Au bout de quelques instants un feu s’allume. Des flammes brillantes ondoient joyeusement ; mais leurs rayons, comme absorbés par la nuit victorieuse, ne permettent que d’entrevoir, accoudés autour du foyer, cinq faucheurs vêtus de blouses. Le feu projette des reflets étranges sur leurs rudes visages, brûlés par le soleil, et sur leurs mains, aux veines saillantes, qui émergent de leurs manches retroussées.

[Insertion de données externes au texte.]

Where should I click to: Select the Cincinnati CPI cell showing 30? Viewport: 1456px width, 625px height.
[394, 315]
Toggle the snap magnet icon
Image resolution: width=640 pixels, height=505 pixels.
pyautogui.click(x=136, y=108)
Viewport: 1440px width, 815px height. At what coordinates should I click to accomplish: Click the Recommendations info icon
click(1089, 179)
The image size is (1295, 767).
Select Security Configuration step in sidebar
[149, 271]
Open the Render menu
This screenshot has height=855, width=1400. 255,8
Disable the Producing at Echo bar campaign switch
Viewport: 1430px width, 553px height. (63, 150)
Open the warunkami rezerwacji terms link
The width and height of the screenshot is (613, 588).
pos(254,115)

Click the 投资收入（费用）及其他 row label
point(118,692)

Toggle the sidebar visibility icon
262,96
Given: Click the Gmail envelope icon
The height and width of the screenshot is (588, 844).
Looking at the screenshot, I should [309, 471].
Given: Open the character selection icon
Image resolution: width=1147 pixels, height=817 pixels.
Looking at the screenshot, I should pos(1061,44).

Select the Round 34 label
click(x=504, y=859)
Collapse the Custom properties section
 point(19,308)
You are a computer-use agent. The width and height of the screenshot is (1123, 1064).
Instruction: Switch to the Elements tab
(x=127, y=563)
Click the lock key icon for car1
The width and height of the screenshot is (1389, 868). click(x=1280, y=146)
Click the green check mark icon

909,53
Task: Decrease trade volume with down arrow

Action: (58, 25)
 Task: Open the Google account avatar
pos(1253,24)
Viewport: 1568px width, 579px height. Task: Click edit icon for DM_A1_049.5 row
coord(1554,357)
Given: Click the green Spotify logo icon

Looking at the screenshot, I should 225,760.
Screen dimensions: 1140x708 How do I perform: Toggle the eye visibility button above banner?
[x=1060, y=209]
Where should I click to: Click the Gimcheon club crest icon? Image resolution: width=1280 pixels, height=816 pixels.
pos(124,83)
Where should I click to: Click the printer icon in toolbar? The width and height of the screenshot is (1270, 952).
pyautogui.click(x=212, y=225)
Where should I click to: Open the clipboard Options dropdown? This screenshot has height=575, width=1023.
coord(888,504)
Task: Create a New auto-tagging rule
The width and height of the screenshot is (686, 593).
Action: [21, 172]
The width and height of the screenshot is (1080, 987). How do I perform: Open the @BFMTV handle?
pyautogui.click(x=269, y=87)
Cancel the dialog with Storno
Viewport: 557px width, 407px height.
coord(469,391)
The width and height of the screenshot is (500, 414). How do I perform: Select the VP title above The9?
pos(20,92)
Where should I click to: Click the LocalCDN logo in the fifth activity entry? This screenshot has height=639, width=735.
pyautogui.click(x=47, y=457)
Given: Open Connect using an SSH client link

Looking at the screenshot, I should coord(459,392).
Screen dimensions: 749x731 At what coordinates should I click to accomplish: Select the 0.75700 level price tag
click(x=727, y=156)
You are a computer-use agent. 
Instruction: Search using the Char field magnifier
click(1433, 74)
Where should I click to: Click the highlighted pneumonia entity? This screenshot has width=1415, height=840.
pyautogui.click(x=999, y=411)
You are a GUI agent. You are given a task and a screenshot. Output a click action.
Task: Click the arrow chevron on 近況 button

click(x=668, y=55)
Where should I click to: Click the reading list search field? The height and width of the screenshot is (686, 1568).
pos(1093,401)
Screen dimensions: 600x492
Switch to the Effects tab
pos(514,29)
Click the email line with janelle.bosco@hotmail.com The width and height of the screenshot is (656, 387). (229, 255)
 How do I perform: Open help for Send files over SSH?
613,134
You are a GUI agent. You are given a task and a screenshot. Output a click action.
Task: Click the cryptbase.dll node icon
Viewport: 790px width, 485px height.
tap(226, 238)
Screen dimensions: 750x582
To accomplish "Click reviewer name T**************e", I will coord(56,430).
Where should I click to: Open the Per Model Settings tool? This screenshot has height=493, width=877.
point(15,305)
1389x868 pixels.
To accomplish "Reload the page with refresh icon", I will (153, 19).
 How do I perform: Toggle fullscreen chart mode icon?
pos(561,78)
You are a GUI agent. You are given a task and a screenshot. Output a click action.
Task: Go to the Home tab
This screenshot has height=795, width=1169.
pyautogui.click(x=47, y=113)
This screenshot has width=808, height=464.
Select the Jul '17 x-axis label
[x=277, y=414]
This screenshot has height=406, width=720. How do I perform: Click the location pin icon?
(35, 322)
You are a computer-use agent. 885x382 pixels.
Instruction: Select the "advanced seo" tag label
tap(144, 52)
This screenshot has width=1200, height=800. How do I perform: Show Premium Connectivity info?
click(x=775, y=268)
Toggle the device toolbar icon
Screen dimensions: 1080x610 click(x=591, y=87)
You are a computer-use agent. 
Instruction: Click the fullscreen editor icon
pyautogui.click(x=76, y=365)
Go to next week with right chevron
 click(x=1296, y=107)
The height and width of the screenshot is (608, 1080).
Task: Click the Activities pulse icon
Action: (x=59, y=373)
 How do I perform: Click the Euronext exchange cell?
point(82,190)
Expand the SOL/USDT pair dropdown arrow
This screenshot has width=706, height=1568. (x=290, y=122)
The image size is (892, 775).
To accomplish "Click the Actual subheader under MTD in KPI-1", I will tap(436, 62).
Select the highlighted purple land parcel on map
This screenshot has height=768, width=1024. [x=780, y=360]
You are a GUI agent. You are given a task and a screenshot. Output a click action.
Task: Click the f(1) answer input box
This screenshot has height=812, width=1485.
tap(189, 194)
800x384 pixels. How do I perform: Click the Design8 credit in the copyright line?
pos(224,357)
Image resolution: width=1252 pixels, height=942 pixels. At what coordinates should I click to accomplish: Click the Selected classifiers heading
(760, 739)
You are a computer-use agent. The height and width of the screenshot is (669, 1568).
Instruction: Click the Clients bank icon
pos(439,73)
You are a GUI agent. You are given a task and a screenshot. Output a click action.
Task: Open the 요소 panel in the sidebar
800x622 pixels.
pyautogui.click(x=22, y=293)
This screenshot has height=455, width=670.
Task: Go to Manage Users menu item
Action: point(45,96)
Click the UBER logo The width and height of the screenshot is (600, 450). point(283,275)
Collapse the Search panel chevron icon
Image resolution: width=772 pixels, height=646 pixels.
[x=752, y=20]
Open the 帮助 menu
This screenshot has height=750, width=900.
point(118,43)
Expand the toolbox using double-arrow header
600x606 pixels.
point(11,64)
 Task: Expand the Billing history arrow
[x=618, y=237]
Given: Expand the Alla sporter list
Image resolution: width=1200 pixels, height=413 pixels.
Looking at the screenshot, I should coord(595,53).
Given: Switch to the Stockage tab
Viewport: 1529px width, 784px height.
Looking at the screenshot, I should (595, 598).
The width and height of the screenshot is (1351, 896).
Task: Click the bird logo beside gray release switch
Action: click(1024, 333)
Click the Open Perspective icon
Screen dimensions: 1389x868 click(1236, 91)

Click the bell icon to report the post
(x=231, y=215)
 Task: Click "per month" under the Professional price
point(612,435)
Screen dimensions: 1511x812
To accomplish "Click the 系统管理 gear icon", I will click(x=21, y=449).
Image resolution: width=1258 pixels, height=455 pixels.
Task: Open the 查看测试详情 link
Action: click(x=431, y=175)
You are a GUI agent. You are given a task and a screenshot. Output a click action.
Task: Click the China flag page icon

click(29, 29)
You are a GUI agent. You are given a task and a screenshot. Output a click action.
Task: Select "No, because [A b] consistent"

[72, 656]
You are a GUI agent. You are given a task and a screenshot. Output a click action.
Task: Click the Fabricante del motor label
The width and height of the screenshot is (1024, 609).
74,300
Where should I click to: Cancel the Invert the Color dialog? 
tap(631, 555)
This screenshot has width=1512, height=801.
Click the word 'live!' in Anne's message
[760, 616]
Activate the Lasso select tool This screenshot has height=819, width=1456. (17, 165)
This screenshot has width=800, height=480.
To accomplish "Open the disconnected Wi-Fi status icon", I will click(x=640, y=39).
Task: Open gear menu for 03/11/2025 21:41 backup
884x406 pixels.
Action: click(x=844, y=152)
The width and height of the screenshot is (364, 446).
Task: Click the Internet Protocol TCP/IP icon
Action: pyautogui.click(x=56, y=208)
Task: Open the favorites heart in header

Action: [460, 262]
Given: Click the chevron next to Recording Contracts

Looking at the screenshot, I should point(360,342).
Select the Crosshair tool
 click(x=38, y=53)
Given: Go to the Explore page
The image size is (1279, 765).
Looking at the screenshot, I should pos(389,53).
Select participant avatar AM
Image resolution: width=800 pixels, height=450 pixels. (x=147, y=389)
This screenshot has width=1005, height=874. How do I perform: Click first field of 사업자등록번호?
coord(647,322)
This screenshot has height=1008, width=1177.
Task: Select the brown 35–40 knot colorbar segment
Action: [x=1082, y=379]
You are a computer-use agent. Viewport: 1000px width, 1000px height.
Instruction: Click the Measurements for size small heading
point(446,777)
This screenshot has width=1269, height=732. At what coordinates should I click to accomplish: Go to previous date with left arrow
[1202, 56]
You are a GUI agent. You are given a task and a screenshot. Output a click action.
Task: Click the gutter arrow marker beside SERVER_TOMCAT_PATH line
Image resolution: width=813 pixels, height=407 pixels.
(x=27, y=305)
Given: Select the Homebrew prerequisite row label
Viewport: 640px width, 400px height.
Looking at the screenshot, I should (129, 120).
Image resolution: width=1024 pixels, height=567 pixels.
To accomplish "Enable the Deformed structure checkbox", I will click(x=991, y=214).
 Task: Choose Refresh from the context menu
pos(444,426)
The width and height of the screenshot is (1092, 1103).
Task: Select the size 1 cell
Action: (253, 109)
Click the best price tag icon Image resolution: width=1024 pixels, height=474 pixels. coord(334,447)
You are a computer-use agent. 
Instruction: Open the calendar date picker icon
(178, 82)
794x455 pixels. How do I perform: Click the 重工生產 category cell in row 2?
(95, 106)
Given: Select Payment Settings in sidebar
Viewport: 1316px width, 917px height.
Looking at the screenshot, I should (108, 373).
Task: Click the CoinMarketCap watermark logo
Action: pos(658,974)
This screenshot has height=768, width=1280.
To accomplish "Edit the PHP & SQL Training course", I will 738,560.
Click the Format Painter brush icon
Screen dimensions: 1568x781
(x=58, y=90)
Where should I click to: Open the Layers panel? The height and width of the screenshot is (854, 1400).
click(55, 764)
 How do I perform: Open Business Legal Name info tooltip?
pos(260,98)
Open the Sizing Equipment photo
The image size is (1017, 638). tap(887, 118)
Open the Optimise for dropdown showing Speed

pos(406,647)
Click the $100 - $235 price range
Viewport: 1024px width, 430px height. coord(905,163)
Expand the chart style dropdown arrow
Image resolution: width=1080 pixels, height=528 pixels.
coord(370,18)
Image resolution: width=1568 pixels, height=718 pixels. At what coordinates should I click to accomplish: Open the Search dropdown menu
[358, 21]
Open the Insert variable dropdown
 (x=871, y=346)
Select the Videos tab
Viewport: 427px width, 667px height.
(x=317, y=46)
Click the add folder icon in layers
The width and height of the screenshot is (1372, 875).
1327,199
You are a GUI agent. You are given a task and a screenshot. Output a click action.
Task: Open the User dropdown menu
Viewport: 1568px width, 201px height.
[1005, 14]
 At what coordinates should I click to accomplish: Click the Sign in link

Ce sont de robustes paysans des environs de Zazor. La faux sur l’épaule, ils sont venus chercher du travail dans la plaine de Traki, où les foins sont précoces.

Le moins âgé d’entre eux, maigre et brun, a les yeux vifs et brillants. Toutefois, son visage jeune, presque enfantin, est empreint de tristesse.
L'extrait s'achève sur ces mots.